YOUR INSTRUCTIONS: Nothing outside the range is wanted. Repeat exactly the lines below from the one with "What causes Chlamydia" through the one with "到满洲里机票 (1141, 1586)".

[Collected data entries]
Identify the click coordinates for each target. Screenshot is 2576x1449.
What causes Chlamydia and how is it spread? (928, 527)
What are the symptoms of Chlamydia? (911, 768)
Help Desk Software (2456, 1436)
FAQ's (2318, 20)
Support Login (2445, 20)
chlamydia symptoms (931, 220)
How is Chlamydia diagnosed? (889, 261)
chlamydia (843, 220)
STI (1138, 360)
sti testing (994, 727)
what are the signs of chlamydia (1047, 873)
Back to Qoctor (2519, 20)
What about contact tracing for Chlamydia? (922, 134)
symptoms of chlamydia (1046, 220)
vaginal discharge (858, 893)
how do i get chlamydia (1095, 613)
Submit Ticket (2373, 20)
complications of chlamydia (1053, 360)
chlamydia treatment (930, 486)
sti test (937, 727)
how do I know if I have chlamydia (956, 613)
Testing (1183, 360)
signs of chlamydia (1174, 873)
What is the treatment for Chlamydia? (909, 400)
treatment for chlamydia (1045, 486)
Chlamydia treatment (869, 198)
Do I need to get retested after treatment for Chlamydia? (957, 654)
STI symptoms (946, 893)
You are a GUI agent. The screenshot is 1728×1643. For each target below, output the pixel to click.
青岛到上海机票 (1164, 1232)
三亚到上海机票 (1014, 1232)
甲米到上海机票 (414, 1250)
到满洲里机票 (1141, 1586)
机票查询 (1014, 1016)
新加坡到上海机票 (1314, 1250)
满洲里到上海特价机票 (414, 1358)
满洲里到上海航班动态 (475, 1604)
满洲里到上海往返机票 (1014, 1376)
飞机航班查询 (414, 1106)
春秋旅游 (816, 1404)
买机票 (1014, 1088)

EXERCISE RESULT:
What causes Chlamydia and how is it spread? (928, 527)
What are the symptoms of Chlamydia? (911, 768)
Help Desk Software (2456, 1436)
FAQ's (2318, 20)
Support Login (2445, 20)
chlamydia symptoms (931, 220)
How is Chlamydia diagnosed? (889, 261)
chlamydia (843, 220)
STI (1138, 360)
sti testing (994, 727)
what are the signs of chlamydia (1047, 873)
Back to Qoctor (2519, 20)
What about contact tracing for Chlamydia? (922, 134)
symptoms of chlamydia (1046, 220)
vaginal discharge (858, 893)
how do i get chlamydia (1095, 613)
Submit Ticket (2373, 20)
complications of chlamydia (1053, 360)
chlamydia treatment (930, 486)
sti test (937, 727)
how do I know if I have chlamydia (956, 613)
Testing (1183, 360)
signs of chlamydia (1174, 873)
What is the treatment for Chlamydia? (909, 400)
treatment for chlamydia (1045, 486)
Chlamydia treatment (869, 198)
Do I need to get retested after treatment for Chlamydia? (957, 654)
STI symptoms (946, 893)
You are a GUI agent. The screenshot is 1728×1643. For each target below, output the pixel to click.
青岛到上海机票 (1164, 1232)
三亚到上海机票 (1014, 1232)
甲米到上海机票 (414, 1250)
到满洲里机票 (1141, 1586)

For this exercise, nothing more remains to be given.